Василий Борисович долго смеялся, прикрыв губы ладонью, – он был человеком смешливым, но знал, как это опасно. Имея телохранителя, Дилемма тем не менее тянулась к Питончику, потому что у нее была замечательная интуиция, которая подсказывала, что Питончик при желании может заглотить всех ее поклонников, не поморщившись.

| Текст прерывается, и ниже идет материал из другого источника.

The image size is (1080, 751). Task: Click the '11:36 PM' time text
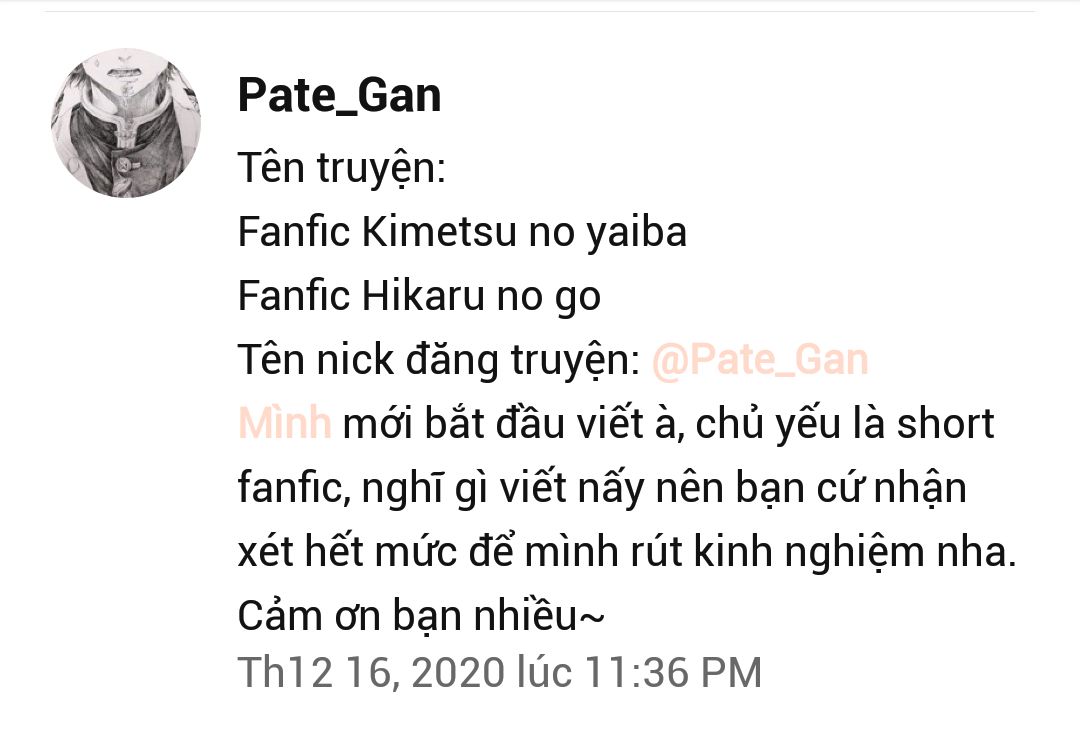pos(673,672)
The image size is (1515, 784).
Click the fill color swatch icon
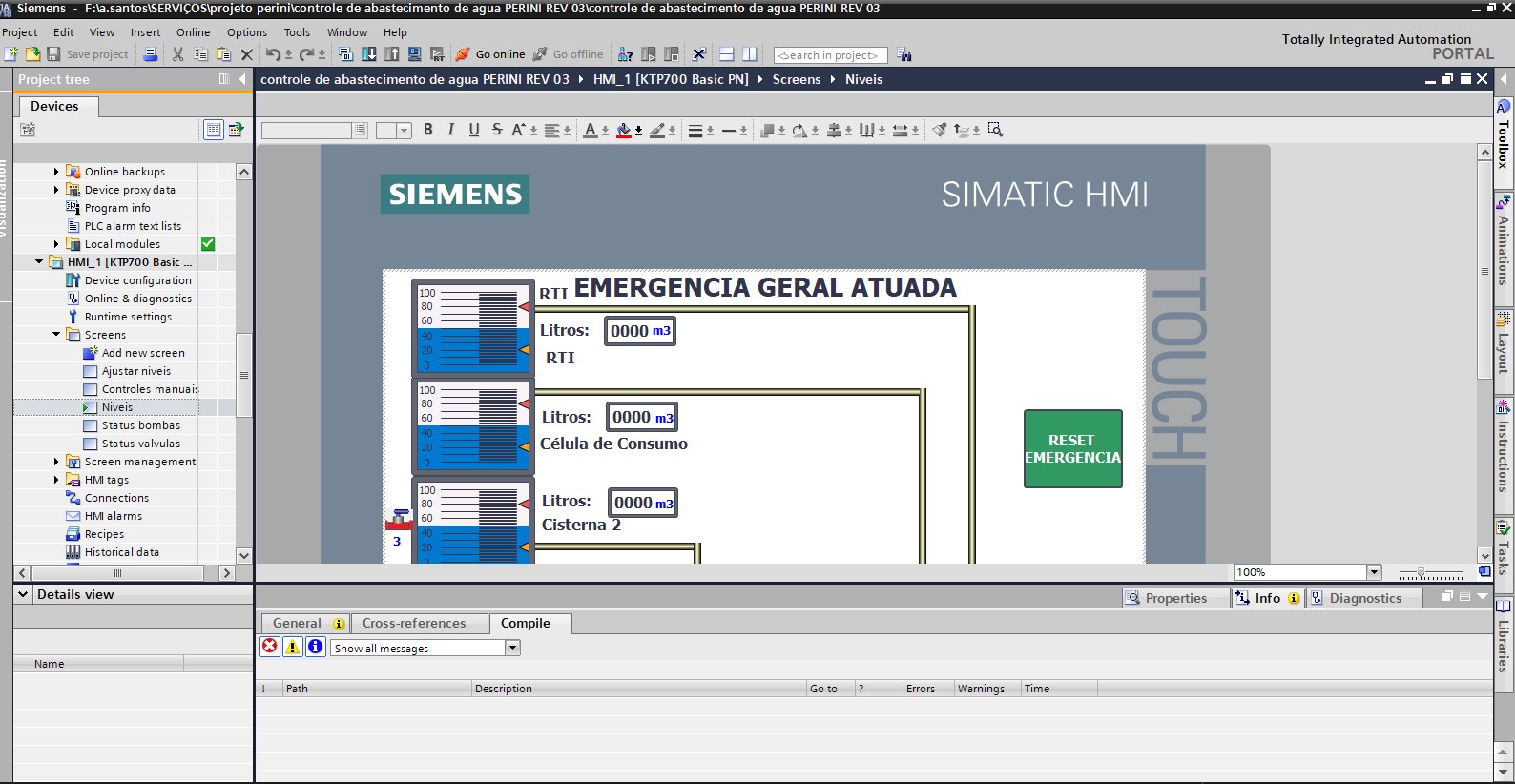(623, 130)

И такой человек, по мановению руки которого к борту подъезжал «Мерседес» и которому послы бывшего Советского Союза наносили визиты в черных фраках, имел слабость! Он был жертвой современных суеверий – верил в астрологию, летающие тарелочки, телепатию, колдовство, черную и белую магию, заряженную воду и переселение душ. Переселение душ занимало Питончика более всего. Вытянув вперед волосатые ножки, так что чистые пяточки нависали над бассейном, и потягивая сок гуайявы, Василий Борисович рассуждал:
– Оказывается – подумай, Корнелий, – мы с тобой уже жили на этом свете, но совсем в другом качестве. Может, был ты рабом при постройке древнеегипетских пирамид, а я, скажем, советником фараона. И все время приходилось мне тебя, прости, пороть за нерадивость.
Василий Борисович раздул ноздри и сощурил махонькие желтые глазки. Видно, у него было своеобразное воображение: в нем жил несостоявшийся тиран и диктатор.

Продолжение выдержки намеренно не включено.